[RECORDED DATA]:
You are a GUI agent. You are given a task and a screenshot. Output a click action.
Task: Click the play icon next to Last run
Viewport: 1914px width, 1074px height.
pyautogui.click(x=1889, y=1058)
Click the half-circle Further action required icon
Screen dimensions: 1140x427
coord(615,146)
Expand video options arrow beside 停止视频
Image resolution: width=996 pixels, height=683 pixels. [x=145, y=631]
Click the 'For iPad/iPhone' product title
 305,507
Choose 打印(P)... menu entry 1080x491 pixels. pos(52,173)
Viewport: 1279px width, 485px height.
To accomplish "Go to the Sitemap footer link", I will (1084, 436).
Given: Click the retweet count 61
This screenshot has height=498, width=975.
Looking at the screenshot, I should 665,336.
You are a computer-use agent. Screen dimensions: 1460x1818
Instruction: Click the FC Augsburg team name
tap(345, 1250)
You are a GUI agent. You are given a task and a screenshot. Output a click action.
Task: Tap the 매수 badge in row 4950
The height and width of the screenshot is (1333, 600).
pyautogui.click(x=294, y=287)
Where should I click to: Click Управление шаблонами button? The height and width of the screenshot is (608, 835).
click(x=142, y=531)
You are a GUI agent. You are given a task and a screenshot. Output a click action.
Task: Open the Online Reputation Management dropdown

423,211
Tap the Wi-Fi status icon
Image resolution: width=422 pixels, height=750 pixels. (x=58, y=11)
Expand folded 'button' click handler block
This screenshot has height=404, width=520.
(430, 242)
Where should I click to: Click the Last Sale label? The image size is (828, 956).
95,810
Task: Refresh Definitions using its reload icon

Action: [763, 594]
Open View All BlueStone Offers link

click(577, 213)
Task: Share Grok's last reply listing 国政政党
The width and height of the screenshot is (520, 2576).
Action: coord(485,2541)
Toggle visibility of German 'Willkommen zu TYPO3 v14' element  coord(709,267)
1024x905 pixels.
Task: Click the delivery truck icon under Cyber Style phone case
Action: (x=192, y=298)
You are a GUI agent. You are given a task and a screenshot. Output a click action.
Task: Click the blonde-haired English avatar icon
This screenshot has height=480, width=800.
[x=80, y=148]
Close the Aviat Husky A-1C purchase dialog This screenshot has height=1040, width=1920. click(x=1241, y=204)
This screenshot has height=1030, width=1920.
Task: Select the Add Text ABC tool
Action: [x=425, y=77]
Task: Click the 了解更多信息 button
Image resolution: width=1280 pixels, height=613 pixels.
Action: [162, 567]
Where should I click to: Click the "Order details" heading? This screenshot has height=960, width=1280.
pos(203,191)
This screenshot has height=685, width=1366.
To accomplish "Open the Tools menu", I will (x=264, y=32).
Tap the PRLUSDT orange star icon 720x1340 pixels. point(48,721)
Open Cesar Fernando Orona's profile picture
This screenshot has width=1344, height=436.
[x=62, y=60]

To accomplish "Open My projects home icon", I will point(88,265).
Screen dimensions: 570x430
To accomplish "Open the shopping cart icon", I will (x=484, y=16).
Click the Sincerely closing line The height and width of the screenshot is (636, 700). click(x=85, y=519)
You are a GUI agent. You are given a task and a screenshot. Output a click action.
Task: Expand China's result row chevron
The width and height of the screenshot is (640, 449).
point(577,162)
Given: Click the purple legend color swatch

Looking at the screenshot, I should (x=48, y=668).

[WHAT IS EXPECTED]: Stop after the line containing "Viewport: 1279px width, 485px height.": print exactly the lines from the start of the entries above up to it, that line included.

[EXERCISE RESULT]:
You are a GUI agent. You are given a task and a screenshot. Output a click action.
Task: Click the play icon next to Last run
Viewport: 1914px width, 1074px height.
pyautogui.click(x=1889, y=1058)
Click the half-circle Further action required icon
Screen dimensions: 1140x427
coord(615,146)
Expand video options arrow beside 停止视频
Image resolution: width=996 pixels, height=683 pixels. [x=145, y=631]
Click the 'For iPad/iPhone' product title
 305,507
Choose 打印(P)... menu entry 1080x491 pixels. pos(52,173)
Viewport: 1279px width, 485px height.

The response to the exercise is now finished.